_TASK 1_
Could you lay out the rows starting with the line with "Task: Click the 价格 column header in tick list" and going on through the line with "tap(588, 410)" as a two-column CSV with the columns "request" and "action"? Use one line per request, put each value in its own quoted field, and turn any line breaks into spaces.

_EXTRACTED TEXT_

[start]

Cooked meats shrink due to releasing moisture at a cellular level. With raw pack canning, that moisture remains in the jar and becomes its own broth. With hot pack canning you can get more meat into the jars because the meat has already shrunk from boiling/baking - the moisture from the birds goes into the stock-making process and you add just enough liquid to the jars as is necessary to can. For me, making stock is the priority and canning chicken is a wonderful byproduct of that process. This is because chicken stock has played such an important role in keeping my family healthy for the past two years (but that's another thread) - so my preference is to use the method that has the best benefit for making stock. 

So it's all just a matter of opinion and preference - what are your goals for canning the chicken, how much time and energy do you want to use, etc. But each way works just fine.


----------



## SouthCentralUS (Nov 11, 2012)

OK. You guys helped me decide on canning it raw. I knew I could count on you. Thanks to all of you.

Friday my local store is having a really good sale on boneless, skinless breasts. $1.77 a pound. A couple of years ago the regular price was $1.29 and 89 cents on sale so I guess I will buy the 3 pkgs we are allowed to buy at that price. Well, buy the 3 pkgs a few times.


----------



## Outpost (Nov 26, 2012)

Hooch said:


> Ive also gotten the already cooked rotessiry whole chickens when on sale..debone the meat and simmer it all in a stock pot with a standard chicken stock making idea to make stock.


OH YES!!!!!!

[end]

_MATERIAL SHOWN_
[start]

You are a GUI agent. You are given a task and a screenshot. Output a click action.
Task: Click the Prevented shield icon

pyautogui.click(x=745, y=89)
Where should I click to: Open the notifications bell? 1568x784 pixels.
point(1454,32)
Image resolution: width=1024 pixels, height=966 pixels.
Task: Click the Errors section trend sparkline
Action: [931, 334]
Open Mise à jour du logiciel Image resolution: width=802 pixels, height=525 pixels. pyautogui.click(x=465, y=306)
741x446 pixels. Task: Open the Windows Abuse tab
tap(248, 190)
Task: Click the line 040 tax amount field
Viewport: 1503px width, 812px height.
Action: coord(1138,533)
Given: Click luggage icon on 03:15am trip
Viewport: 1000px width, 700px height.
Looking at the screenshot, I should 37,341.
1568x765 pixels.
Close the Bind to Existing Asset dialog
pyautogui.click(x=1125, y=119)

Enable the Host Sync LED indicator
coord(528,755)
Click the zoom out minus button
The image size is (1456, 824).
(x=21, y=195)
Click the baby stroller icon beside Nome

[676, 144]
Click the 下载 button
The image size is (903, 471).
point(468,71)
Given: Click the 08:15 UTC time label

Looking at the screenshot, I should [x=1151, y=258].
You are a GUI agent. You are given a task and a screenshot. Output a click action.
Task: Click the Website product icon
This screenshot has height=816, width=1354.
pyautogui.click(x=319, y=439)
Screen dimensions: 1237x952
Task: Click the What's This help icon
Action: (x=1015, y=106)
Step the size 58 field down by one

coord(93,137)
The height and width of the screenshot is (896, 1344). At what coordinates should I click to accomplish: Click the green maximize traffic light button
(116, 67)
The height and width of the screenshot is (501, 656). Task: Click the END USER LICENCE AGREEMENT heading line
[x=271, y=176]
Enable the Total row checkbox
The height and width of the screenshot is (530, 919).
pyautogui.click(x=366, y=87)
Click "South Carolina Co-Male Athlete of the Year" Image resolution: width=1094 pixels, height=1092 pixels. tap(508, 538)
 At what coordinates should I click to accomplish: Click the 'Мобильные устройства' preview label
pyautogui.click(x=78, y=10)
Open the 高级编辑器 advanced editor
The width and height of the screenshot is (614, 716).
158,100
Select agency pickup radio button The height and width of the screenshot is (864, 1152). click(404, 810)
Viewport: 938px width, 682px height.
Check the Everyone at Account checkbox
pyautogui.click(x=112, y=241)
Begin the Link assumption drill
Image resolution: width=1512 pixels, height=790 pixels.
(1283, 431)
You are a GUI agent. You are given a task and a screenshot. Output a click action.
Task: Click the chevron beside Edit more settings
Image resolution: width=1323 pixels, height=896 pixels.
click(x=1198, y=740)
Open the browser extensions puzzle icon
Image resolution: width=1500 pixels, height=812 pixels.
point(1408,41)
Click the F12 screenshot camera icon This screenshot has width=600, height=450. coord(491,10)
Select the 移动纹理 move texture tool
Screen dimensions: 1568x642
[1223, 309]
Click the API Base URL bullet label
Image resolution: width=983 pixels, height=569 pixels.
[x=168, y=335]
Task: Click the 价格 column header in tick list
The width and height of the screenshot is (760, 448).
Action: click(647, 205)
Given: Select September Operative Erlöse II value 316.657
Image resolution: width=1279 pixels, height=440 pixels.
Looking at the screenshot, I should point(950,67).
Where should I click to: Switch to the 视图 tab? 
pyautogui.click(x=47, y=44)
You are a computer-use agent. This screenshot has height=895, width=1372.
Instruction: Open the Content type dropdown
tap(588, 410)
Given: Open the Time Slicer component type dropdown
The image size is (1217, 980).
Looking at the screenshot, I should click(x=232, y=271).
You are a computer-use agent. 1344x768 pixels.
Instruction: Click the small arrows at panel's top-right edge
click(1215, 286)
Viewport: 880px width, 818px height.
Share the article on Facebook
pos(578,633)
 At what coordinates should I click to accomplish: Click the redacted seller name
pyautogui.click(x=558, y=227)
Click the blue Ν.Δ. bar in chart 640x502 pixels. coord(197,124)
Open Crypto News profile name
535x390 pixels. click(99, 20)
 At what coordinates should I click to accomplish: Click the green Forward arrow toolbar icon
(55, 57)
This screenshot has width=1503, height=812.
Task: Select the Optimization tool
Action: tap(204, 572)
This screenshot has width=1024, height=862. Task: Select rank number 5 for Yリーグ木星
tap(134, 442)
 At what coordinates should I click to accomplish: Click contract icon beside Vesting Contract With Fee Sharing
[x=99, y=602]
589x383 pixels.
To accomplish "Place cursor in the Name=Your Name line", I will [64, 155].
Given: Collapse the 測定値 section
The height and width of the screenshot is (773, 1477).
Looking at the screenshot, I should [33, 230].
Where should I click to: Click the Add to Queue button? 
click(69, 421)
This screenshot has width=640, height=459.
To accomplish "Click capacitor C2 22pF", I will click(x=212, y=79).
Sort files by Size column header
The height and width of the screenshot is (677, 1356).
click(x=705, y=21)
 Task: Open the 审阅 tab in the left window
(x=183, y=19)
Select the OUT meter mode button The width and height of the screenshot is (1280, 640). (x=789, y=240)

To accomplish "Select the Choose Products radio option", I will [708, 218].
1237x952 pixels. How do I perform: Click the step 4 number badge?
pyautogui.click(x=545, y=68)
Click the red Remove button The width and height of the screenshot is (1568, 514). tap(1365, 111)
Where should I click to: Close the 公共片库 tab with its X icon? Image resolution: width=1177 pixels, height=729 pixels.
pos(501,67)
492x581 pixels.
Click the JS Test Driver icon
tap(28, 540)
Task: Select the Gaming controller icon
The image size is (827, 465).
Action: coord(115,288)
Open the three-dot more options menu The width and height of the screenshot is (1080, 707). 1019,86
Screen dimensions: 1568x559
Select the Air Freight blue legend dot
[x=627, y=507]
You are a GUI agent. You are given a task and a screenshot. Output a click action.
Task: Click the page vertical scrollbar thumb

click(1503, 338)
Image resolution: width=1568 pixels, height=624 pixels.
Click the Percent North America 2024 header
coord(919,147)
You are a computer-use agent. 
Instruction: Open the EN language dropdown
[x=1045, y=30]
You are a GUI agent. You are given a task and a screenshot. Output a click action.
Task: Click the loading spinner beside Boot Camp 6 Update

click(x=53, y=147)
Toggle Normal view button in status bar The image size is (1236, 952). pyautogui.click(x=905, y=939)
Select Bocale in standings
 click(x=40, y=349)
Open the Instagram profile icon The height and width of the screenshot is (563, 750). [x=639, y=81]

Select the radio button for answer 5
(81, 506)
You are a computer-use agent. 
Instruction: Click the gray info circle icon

[end]

_TASK 2_
Can you rewrite the chicken-canning thread starting with "## SouthCentralUS (Nov" and going on through "(Nov 26, 2012)", putting "packages" wherever "pkgs" appears?

_COMPLETE RESPONSE 1_
request,action
"Task: Click the 价格 column header in tick list The width and height of the screenshot is (760, 448).","Action: click(647, 205)"
"Given: Select September Operative Erlöse II value 316.657 Image resolution: width=1279 pixels, height=440 pixels.","Looking at the screenshot, I should point(950,67)."
"Where should I click to: Switch to the 视图 tab?","pyautogui.click(x=47, y=44)"
"You are a computer-use agent. This screenshot has height=895, width=1372. Instruction: Open the Content type dropdown","tap(588, 410)"

_COMPLETE RESPONSE 2_
## SouthCentralUS (Nov 11, 2012)

OK. You guys helped me decide on canning it raw. I knew I could count on you. Thanks to all of you.

Friday my local store is having a really good sale on boneless, skinless breasts. $1.77 a pound. A couple of years ago the regular price was $1.29 and 89 cents on sale so I guess I will buy the 3 packages we are allowed to buy at that price. Well, buy the 3 packages a few times.


----------



## Outpost (Nov 26, 2012)